Stored entries
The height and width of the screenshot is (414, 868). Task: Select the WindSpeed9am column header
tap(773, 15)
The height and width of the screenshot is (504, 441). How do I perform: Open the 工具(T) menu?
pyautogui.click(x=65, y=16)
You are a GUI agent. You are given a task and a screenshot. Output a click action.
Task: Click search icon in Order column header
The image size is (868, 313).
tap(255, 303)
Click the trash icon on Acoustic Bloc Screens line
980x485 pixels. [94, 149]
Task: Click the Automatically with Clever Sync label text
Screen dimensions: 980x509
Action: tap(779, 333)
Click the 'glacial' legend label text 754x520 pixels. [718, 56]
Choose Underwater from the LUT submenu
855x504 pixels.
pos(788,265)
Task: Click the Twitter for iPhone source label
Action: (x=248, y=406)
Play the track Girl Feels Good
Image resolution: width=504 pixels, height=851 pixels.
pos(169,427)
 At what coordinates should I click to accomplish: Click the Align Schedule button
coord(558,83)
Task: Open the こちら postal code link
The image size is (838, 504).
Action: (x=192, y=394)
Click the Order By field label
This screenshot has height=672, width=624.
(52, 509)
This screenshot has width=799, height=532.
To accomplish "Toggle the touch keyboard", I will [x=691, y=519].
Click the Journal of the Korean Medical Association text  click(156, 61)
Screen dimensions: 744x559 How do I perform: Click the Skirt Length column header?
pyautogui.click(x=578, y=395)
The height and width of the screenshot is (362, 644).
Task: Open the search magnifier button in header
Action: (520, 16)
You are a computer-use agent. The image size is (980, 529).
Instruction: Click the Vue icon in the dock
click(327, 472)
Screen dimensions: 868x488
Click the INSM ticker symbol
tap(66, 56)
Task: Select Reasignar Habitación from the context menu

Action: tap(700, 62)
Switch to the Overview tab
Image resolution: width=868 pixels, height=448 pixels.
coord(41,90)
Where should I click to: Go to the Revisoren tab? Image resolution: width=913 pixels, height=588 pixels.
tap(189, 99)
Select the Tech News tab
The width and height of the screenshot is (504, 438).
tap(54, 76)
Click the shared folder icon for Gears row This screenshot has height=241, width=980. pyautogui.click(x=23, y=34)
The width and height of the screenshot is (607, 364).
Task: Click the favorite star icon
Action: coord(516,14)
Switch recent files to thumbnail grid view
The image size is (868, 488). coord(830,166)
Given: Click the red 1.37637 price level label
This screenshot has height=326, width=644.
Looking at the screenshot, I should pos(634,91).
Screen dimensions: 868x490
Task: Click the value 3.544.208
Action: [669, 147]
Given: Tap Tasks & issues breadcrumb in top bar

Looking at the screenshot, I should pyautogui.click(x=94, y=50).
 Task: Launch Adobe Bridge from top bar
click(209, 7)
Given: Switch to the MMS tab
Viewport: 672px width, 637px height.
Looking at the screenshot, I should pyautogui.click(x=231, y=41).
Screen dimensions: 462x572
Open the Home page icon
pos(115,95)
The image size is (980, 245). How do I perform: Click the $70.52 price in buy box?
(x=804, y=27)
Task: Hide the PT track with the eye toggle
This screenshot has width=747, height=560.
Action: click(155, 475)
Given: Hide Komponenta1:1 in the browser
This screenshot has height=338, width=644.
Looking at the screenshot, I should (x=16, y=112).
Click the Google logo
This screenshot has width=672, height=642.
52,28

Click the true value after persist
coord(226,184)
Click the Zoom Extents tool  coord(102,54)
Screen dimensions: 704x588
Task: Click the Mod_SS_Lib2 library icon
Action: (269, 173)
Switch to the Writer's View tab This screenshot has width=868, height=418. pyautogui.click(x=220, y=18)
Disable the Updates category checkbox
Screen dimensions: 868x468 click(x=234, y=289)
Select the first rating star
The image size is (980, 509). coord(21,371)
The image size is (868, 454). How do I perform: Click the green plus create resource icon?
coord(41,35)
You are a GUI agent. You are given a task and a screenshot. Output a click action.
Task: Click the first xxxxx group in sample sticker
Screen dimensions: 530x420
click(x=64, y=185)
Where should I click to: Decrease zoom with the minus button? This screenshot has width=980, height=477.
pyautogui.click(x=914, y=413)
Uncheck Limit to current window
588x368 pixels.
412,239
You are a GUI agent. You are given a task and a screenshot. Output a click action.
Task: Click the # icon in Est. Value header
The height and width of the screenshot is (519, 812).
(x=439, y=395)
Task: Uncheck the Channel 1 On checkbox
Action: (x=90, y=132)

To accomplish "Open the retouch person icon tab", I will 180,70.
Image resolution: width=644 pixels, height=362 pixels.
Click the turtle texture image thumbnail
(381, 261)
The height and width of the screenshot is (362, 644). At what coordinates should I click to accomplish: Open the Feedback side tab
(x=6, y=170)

Problem description: Return all of the data above exactly, leaving out no line.

Written solution:
The height and width of the screenshot is (414, 868). Task: Select the WindSpeed9am column header
tap(773, 15)
The height and width of the screenshot is (504, 441). How do I perform: Open the 工具(T) menu?
pyautogui.click(x=65, y=16)
You are a GUI agent. You are given a task and a screenshot. Output a click action.
Task: Click search icon in Order column header
The image size is (868, 313).
tap(255, 303)
Click the trash icon on Acoustic Bloc Screens line
980x485 pixels. [94, 149]
Task: Click the Automatically with Clever Sync label text
Screen dimensions: 980x509
Action: tap(779, 333)
Click the 'glacial' legend label text 754x520 pixels. [718, 56]
Choose Underwater from the LUT submenu
855x504 pixels.
pos(788,265)
Task: Click the Twitter for iPhone source label
Action: (x=248, y=406)
Play the track Girl Feels Good
Image resolution: width=504 pixels, height=851 pixels.
pos(169,427)
 At what coordinates should I click to accomplish: Click the Align Schedule button
coord(558,83)
Task: Open the こちら postal code link
The image size is (838, 504).
Action: (x=192, y=394)
Click the Order By field label
This screenshot has height=672, width=624.
(52, 509)
This screenshot has width=799, height=532.
To accomplish "Toggle the touch keyboard", I will [x=691, y=519].
Click the Journal of the Korean Medical Association text  click(156, 61)
Screen dimensions: 744x559 How do I perform: Click the Skirt Length column header?
pyautogui.click(x=578, y=395)
The height and width of the screenshot is (362, 644).
Task: Open the search magnifier button in header
Action: (520, 16)
You are a computer-use agent. The image size is (980, 529).
Instruction: Click the Vue icon in the dock
click(327, 472)
Screen dimensions: 868x488
Click the INSM ticker symbol
tap(66, 56)
Task: Select Reasignar Habitación from the context menu

Action: tap(700, 62)
Switch to the Overview tab
Image resolution: width=868 pixels, height=448 pixels.
coord(41,90)
Where should I click to: Go to the Revisoren tab? Image resolution: width=913 pixels, height=588 pixels.
tap(189, 99)
Select the Tech News tab
The width and height of the screenshot is (504, 438).
tap(54, 76)
Click the shared folder icon for Gears row This screenshot has height=241, width=980. pyautogui.click(x=23, y=34)
The width and height of the screenshot is (607, 364).
Task: Click the favorite star icon
Action: coord(516,14)
Switch recent files to thumbnail grid view
The image size is (868, 488). coord(830,166)
Given: Click the red 1.37637 price level label
This screenshot has height=326, width=644.
Looking at the screenshot, I should pos(634,91).
Screen dimensions: 868x490
Task: Click the value 3.544.208
Action: [669, 147]
Given: Tap Tasks & issues breadcrumb in top bar

Looking at the screenshot, I should pyautogui.click(x=94, y=50).
 Task: Launch Adobe Bridge from top bar
click(209, 7)
Given: Switch to the MMS tab
Viewport: 672px width, 637px height.
Looking at the screenshot, I should pyautogui.click(x=231, y=41).
Screen dimensions: 462x572
Open the Home page icon
pos(115,95)
The image size is (980, 245). How do I perform: Click the $70.52 price in buy box?
(x=804, y=27)
Task: Hide the PT track with the eye toggle
This screenshot has width=747, height=560.
Action: click(155, 475)
Given: Hide Komponenta1:1 in the browser
This screenshot has height=338, width=644.
Looking at the screenshot, I should (x=16, y=112).
Click the Google logo
This screenshot has width=672, height=642.
52,28

Click the true value after persist
coord(226,184)
Click the Zoom Extents tool  coord(102,54)
Screen dimensions: 704x588
Task: Click the Mod_SS_Lib2 library icon
Action: (269, 173)
Switch to the Writer's View tab This screenshot has width=868, height=418. pyautogui.click(x=220, y=18)
Disable the Updates category checkbox
Screen dimensions: 868x468 click(x=234, y=289)
Select the first rating star
The image size is (980, 509). coord(21,371)
The image size is (868, 454). How do I perform: Click the green plus create resource icon?
coord(41,35)
You are a GUI agent. You are given a task and a screenshot. Output a click action.
Task: Click the first xxxxx group in sample sticker
Screen dimensions: 530x420
click(x=64, y=185)
Where should I click to: Decrease zoom with the minus button? This screenshot has width=980, height=477.
pyautogui.click(x=914, y=413)
Uncheck Limit to current window
588x368 pixels.
412,239
You are a GUI agent. You are given a task and a screenshot. Output a click action.
Task: Click the # icon in Est. Value header
The height and width of the screenshot is (519, 812).
(x=439, y=395)
Task: Uncheck the Channel 1 On checkbox
Action: (x=90, y=132)

To accomplish "Open the retouch person icon tab", I will 180,70.
Image resolution: width=644 pixels, height=362 pixels.
Click the turtle texture image thumbnail
(381, 261)
The height and width of the screenshot is (362, 644). At what coordinates should I click to accomplish: Open the Feedback side tab
(x=6, y=170)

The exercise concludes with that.